The measuring instrument that is described here has been developed for
solar applications. The device measures voltage, current and calculates
power as well as energy.
The devices powers itself from the input-voltage so no additional power-sources
(e.g. batteries) are needed. When the input-voltage drops below some
threshold, the energy-value is written to the EEPROM of the microcontroller
and restored at the next power-on.
Technical Specifications
- Voltage range: 10V - 25V
- Current range: 0A - 2A
- Power range: 0W - 50W
- Energy range: 0Wh - several Wh
Hardware
The hardware of the device consists of the following components:
- AVR micro-controller (AVR Atmega8)
- 5V voltage regulator (7805)
- LC-Display (HD44780 compatible)
- Operational amplifier (LM358)
- Some resistors and capacitors
The micro-controller is equipped with several analog inputs which can
be used to measure voltage and current.
The input voltage is measured directly
using a voltage divider and the current is measured using a small shunt of about 10 Milli-Ohm.
A current of 2A will thus cause a voltage-drop of about 20mV at the shunt.
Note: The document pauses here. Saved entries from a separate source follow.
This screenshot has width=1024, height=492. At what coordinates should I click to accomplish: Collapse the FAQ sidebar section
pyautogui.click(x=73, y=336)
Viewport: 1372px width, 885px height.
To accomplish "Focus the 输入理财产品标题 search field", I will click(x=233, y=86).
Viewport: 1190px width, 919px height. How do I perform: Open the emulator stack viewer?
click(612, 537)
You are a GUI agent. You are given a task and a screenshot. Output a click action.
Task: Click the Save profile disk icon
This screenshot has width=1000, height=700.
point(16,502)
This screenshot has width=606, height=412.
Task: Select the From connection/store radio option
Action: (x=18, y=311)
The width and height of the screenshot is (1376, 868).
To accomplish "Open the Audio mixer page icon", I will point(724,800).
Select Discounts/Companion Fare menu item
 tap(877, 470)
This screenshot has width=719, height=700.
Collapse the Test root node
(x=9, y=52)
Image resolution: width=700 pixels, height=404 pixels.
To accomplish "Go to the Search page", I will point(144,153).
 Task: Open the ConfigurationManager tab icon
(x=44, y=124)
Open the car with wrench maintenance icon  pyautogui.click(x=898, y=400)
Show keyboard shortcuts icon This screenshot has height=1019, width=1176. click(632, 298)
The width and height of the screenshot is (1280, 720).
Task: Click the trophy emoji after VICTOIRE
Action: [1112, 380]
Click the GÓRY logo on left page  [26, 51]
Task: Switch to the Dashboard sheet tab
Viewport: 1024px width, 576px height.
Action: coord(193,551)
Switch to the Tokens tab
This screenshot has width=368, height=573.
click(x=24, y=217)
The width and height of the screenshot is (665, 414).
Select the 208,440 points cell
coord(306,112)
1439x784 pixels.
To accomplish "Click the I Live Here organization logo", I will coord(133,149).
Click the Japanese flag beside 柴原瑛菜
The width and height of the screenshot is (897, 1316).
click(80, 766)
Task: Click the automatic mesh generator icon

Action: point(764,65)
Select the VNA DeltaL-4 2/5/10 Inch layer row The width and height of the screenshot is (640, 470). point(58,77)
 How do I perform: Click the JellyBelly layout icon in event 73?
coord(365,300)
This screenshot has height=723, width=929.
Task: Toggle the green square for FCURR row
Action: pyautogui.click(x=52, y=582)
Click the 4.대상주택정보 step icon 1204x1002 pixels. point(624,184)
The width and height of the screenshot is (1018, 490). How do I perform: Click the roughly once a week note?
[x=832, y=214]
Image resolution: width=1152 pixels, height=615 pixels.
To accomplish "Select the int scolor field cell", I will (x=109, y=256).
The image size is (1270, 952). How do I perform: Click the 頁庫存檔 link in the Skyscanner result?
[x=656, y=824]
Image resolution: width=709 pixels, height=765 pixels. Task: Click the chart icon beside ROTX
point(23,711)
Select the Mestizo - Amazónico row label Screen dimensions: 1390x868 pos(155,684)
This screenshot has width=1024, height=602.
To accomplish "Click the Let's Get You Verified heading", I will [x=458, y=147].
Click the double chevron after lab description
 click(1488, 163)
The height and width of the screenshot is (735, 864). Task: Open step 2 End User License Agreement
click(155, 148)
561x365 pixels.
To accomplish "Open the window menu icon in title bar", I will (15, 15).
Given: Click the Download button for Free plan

This voltage is amplified
by the operational amplifier and fed into the analog-digital-converter of the micro-controller.
This drop is acceptable - on the other side,
if no amplifier had been used but instead a 1Ohm-shunt, a current of 2A would cause a voltage-drop of two precious volts, which I consider is too much
for solar-applications.
The amplification of the OP-Amp is not perfectly linear, because of a missing
negative supply, but it should be enough for the targeted purpose of the device.
The display which displays the values
is connected to the controller using a 4-bit bus.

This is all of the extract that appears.